Under the Patronage of
Vice-President and Prime Minister of the UAE and Ruler of Dubai
Global foreign direct investment (FDI) flows slid by 13% in 2018, to US$1.3 trillion from $1.5 trillion the previous year – the third consecutive annual decline, according to UNCTAD’s World Investment Report 2019.
We are witnessing a global slowdown of the economy, with many countries being more conservative and restricting the inflow or the outflow of FDI. The Geopolitics is hampering the growth of FDI. Globalisation is running out of stem, and a new term is being coined called “Slowbalisation”.
The Global Leaders Debate will discuss the future investment trend and how is it impacting FDI, SMEs, Startups and Future Cities.
The high-level panel will convene heads of state, academia, heads of international institutions, leaders from multinational organisations, leading unicorns and investors from developing and mature economies.
AI adoption will account for 45% of the world economy’s total gains by 2030. AI & Robotics are revolutionising industries, creating new markets and disrupting the existing once. In this phase of disruption, what do IPAs need to do? How to manage these changes and how to make the local environment conducive to change? What promotion strategies need to be utilised to attract the right investors.
An open economy is the best policy for attracting investments. However, we have seen a rise of protectionism in various countries, which is hampering global FDI. UNCTAD noted that the Global FDI had seen a 13% decline in the year 2018.

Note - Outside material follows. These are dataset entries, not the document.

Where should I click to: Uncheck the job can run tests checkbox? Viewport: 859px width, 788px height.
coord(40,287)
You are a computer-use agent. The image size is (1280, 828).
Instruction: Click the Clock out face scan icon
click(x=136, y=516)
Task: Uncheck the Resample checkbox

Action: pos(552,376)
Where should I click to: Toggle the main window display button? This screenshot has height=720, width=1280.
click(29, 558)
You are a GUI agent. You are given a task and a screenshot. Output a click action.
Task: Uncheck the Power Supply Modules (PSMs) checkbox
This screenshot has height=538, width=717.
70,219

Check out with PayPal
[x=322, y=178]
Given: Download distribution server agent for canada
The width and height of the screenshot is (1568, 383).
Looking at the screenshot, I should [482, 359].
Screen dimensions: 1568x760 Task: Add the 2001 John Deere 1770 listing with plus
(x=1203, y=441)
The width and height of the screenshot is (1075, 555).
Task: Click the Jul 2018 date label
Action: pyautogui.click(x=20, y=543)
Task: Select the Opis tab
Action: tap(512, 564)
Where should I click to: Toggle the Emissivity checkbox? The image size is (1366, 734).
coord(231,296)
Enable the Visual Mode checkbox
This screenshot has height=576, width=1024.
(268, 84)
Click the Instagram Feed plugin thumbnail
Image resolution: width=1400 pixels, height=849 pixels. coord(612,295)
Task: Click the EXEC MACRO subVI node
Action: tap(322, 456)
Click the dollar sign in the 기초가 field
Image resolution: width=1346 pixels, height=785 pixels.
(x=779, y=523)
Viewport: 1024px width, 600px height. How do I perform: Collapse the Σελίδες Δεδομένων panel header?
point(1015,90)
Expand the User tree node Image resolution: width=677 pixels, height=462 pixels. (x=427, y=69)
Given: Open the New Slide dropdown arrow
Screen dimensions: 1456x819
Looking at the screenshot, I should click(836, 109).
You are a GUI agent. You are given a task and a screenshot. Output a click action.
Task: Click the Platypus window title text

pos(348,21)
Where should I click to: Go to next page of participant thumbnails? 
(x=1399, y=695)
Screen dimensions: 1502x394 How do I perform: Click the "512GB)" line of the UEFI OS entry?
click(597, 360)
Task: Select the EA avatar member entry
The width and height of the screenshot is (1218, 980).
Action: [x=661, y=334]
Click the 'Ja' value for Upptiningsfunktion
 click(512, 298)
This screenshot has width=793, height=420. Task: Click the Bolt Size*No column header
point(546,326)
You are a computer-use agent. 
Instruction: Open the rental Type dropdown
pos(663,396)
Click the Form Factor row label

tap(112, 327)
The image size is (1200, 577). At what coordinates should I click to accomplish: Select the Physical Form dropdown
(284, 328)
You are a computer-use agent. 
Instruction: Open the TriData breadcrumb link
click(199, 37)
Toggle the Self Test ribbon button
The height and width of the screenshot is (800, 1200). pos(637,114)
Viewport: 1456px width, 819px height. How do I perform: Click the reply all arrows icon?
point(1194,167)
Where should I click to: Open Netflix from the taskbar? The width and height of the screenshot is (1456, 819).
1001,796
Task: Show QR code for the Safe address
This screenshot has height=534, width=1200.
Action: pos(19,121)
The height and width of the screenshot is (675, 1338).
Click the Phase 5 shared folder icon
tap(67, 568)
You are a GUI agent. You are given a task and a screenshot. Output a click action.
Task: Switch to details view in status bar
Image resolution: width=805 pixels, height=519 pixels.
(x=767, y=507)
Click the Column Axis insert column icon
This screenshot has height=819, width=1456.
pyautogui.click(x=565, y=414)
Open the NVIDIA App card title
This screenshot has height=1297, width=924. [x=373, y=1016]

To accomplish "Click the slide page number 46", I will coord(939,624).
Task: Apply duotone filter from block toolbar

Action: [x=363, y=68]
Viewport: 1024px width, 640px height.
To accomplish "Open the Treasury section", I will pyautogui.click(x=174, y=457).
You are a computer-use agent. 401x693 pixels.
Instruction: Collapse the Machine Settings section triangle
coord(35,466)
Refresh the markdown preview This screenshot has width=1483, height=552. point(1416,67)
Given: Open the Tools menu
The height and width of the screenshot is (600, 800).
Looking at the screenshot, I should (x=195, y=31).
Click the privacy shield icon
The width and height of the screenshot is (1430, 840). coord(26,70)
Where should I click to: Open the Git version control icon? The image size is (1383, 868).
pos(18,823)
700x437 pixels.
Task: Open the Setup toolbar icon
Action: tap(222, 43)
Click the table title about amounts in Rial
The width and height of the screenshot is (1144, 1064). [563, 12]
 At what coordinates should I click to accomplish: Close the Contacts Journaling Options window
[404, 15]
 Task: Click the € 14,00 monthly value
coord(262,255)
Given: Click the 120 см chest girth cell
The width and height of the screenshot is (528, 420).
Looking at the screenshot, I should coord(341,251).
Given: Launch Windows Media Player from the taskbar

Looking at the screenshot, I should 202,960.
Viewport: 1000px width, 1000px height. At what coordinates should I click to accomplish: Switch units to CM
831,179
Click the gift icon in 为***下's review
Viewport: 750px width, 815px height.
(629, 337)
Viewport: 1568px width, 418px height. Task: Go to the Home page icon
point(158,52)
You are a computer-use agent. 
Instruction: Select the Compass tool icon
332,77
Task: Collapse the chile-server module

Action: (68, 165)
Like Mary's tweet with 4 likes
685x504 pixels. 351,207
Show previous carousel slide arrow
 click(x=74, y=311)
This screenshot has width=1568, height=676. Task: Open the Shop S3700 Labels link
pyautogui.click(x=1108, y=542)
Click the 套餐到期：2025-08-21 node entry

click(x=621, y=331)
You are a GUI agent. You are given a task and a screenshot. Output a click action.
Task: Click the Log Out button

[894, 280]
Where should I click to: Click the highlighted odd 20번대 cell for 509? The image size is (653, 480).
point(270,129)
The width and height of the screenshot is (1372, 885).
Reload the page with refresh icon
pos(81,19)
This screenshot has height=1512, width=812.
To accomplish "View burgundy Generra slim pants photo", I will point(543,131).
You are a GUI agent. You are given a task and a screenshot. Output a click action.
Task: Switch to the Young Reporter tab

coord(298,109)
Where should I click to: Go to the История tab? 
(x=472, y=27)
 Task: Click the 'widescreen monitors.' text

Many countries are adopting more closed policies to focus on their regional growth. Investors are applying a more localisation strategy by developing new supply chains, products, and workforces for specific local contexts. In this session we will administer the impact of protectionism & trade wars on FDI and what can we expect moving forward, is globalisation on a decline or are we going to see more open and welcoming economies in the coming years.
SEZs can make essential contributions to the growth and development of an economy. They can help attract foreign investments, create jobs and boost exports – both directly and indirectly where they succeed in building linkages with the broader economy. Zones can also support global value chain (GVC) participation, industrial upgrading and diversification.
Given the rise of digitalisation, the SEZs need to adapt and innovate to attract further investments, making the process of setting up a business simpler and faster. There are nearly 5,400 zones across 147 economies today, up from about 4,000 five years ago, and more than 500 new SEZs are in the pipeline. In this session, the panellist will discuss the advantages of having SEZs and how SEZs are innovating to attract new business.
The long-term slide of greenfield investment in manufacturing halted in 2018, with the value of announced projects up 35 per cent from the low value in 2017.
The global M&A market remained strong in 2018 with announced transaction volumes reaching $4.1 trillion, the third highest year ever for M&A volumes.
Greenfield investment and M&A are showing good signs of growth over the previous years of slumps, what is the future outlook of these investments and what can policymakers do to attract MNCs to invest in their countries.
The Sustainable Development Goals (SDGs) that are being formulated by the international community will have very significant implications for investment needs. The private sector investment in SDGs can help structure efforts to mobilise funds, to channel them to SDG sectors, and to maximise impacts and mitigate drawbacks.
This session will discover the positive impacts of investment in SDG segments, the challenges faced in LDCs and the opportunities which exist.